(Items listed in a dataset)
===

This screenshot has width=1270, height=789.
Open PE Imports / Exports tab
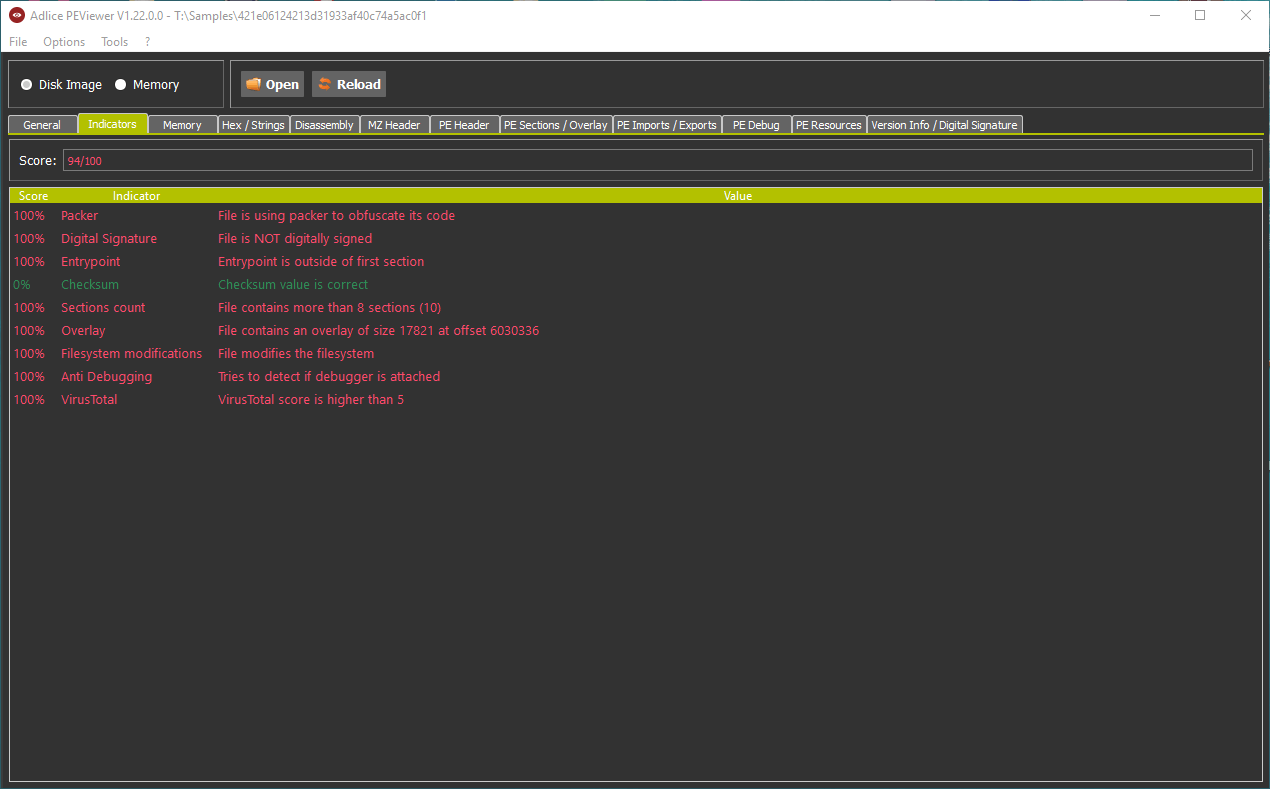click(666, 125)
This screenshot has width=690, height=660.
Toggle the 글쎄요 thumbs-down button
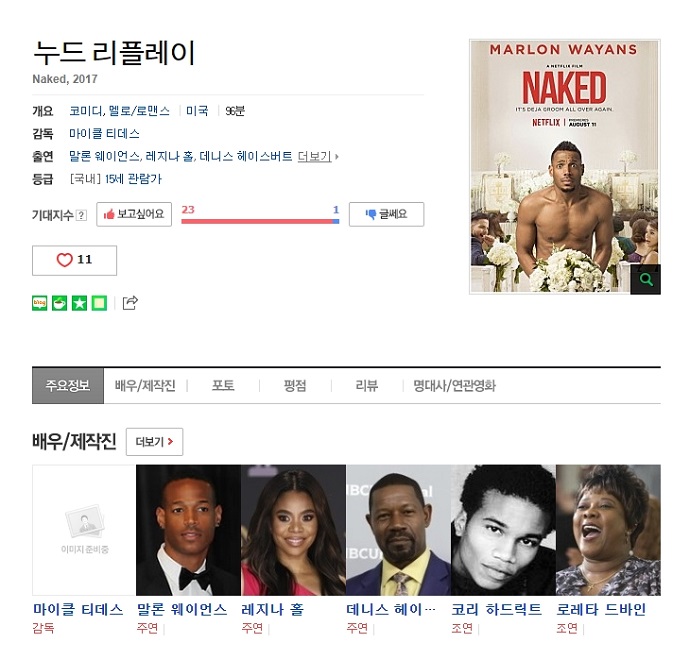click(x=386, y=214)
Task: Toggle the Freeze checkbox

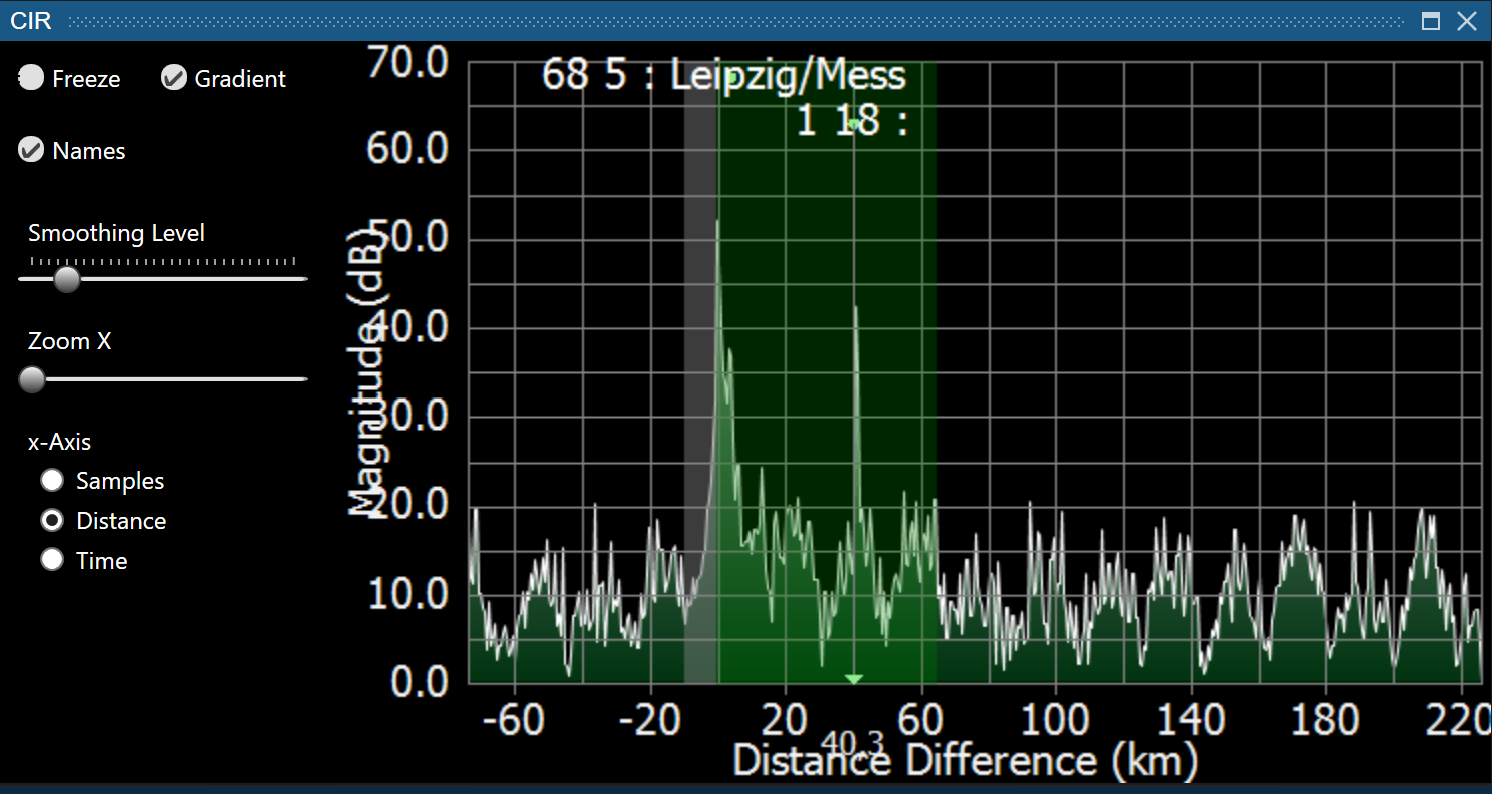Action: coord(32,78)
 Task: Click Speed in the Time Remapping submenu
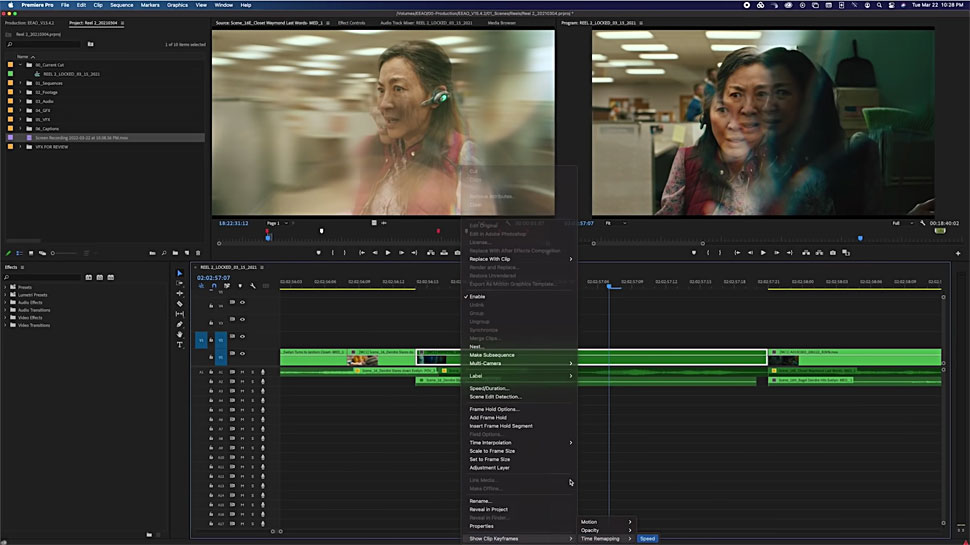click(x=647, y=539)
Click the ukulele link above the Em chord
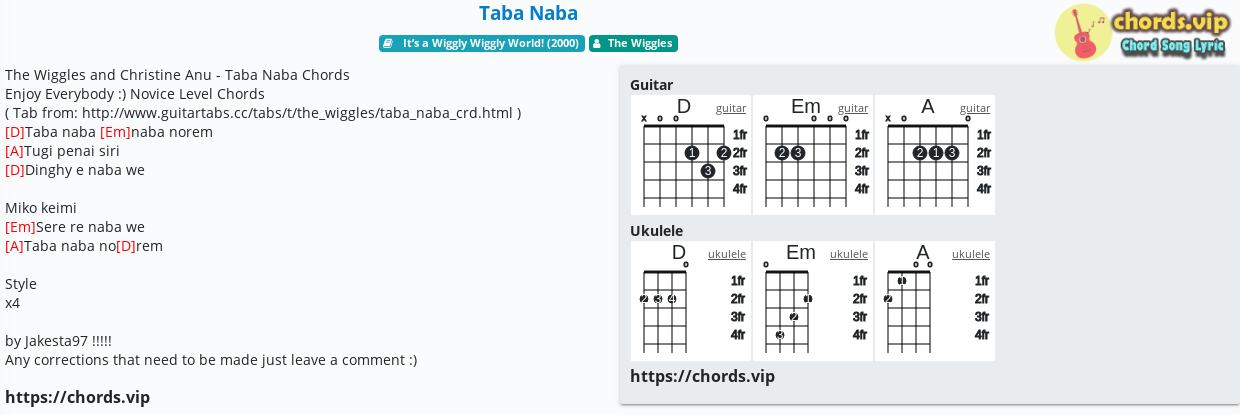This screenshot has height=415, width=1240. coord(849,254)
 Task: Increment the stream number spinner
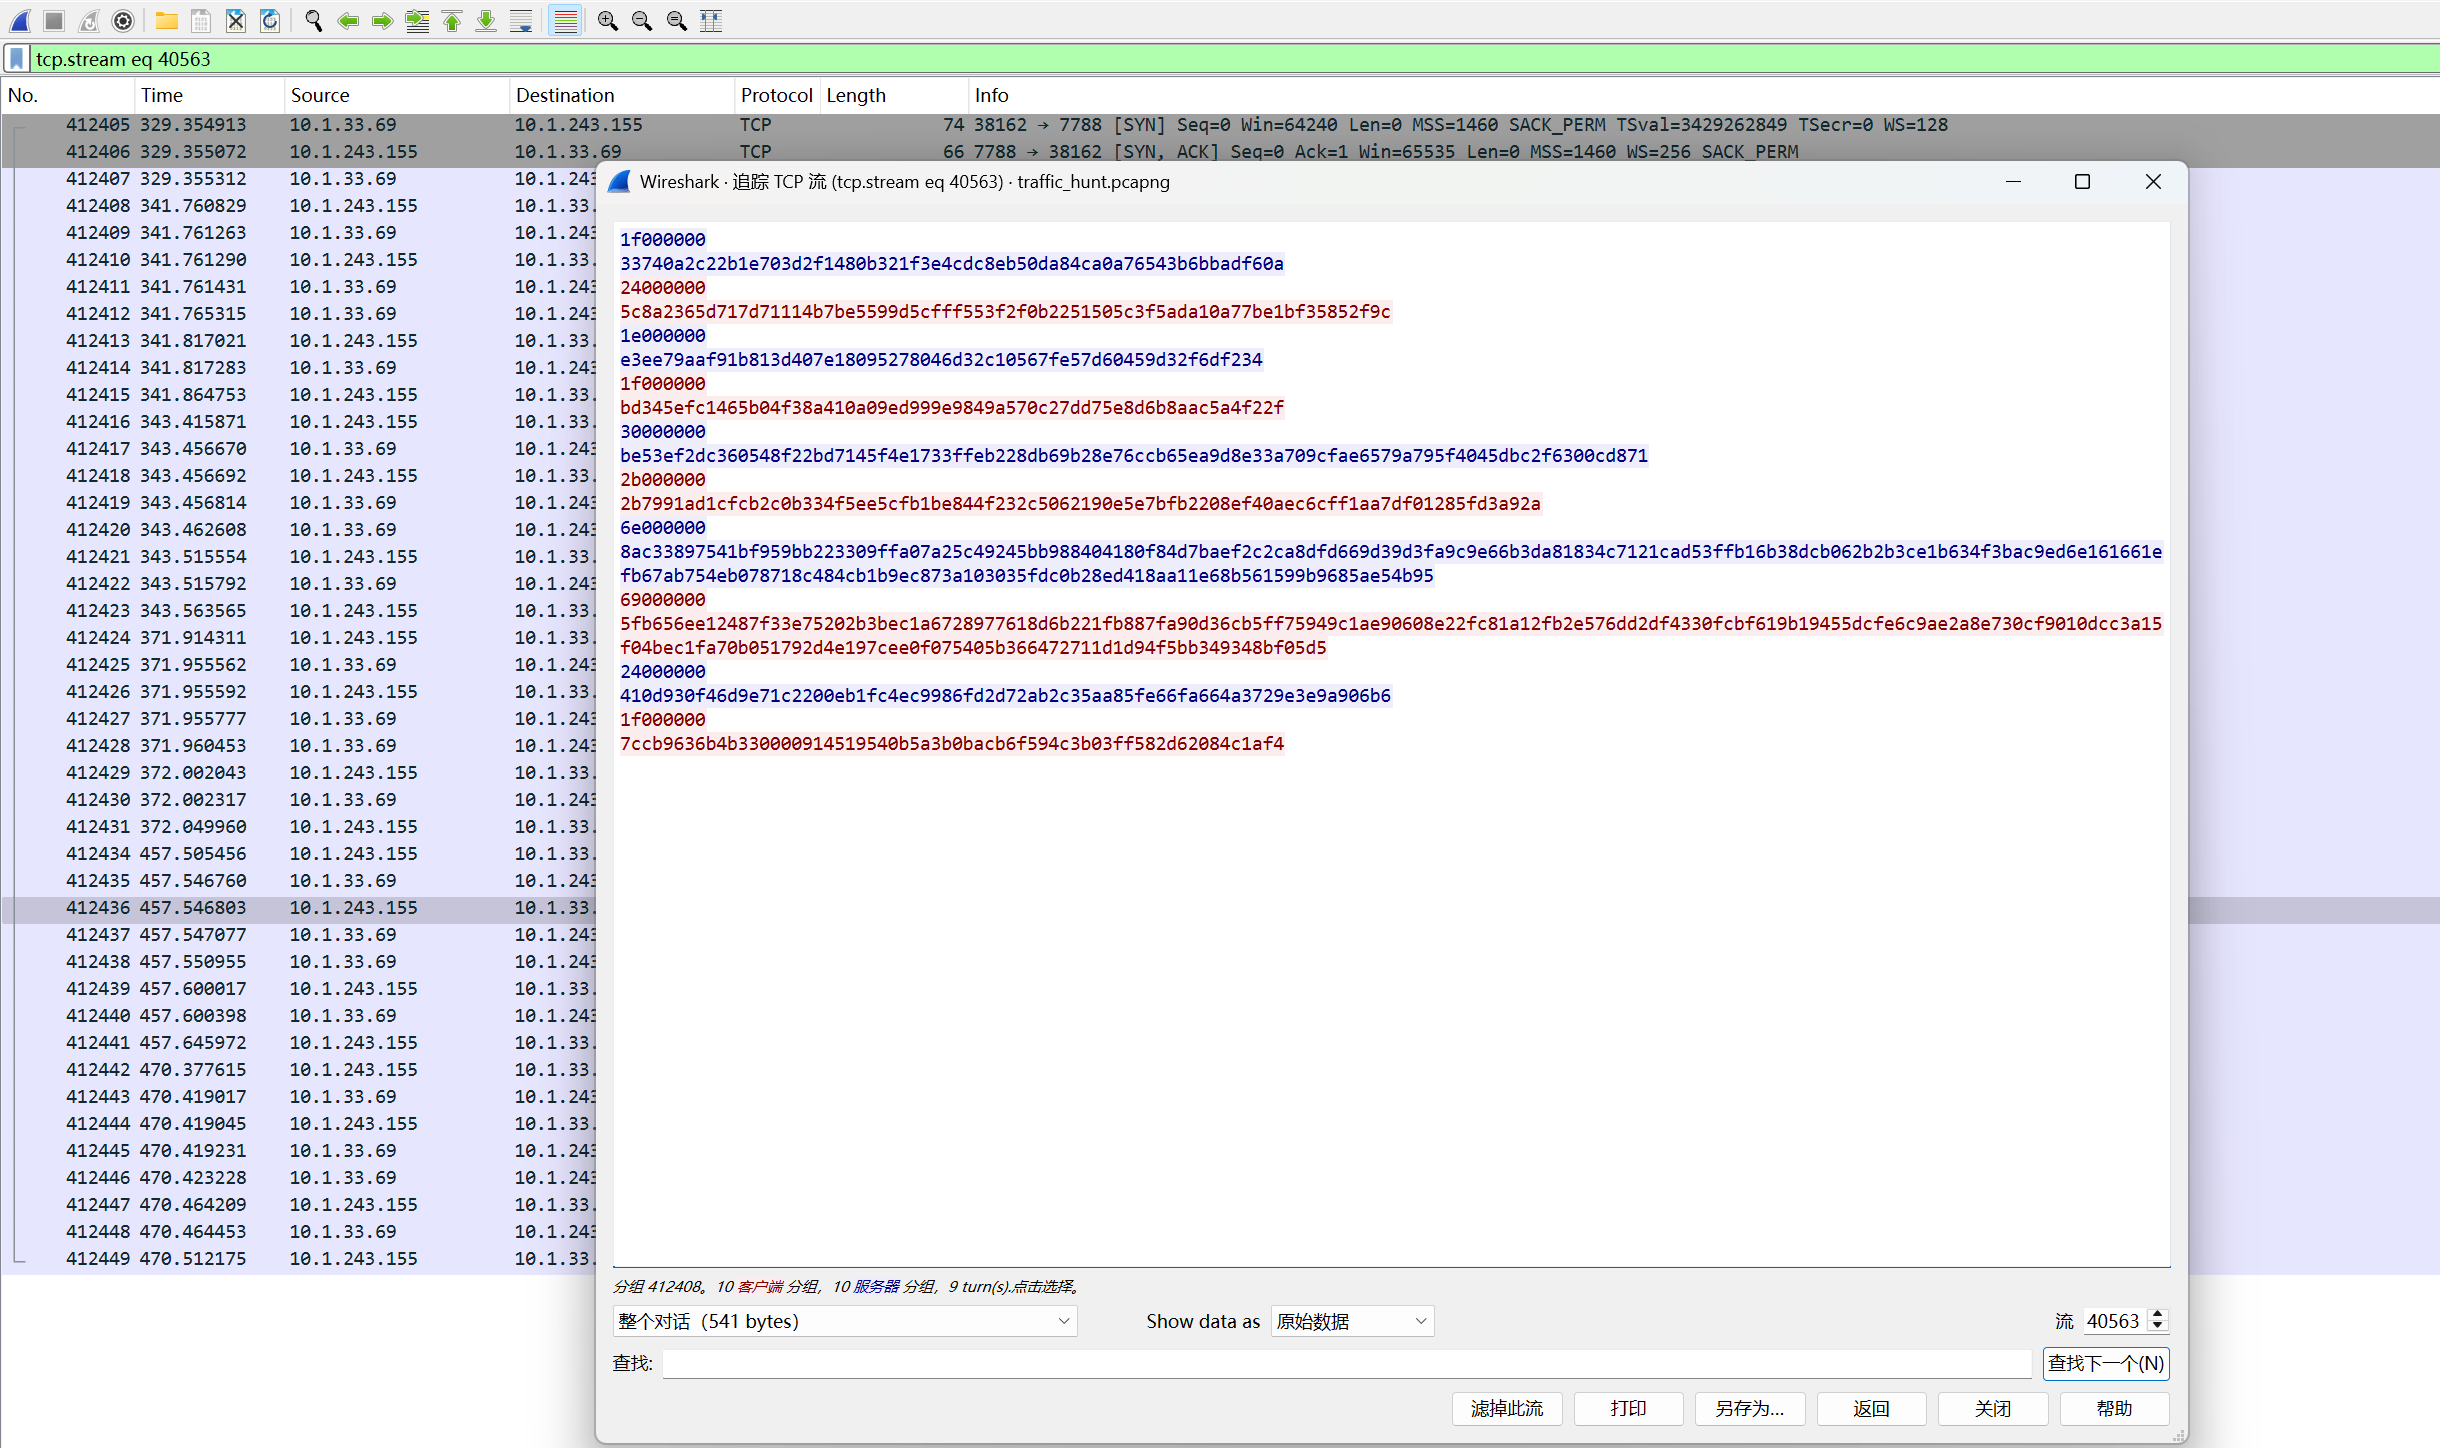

===

__Objective__.
Reproduce every line of the records above exactly, leaving out the pictures.

__Expected output__.
This screenshot has width=1270, height=789.
Open PE Imports / Exports tab
click(666, 125)
This screenshot has width=690, height=660.
Toggle the 글쎄요 thumbs-down button
click(x=386, y=214)
Task: Toggle the Freeze checkbox

Action: coord(32,78)
 Task: Click Speed in the Time Remapping submenu
click(x=647, y=539)
Click the ukulele link above the Em chord
This screenshot has height=415, width=1240. coord(849,254)
 Task: Increment the stream number spinner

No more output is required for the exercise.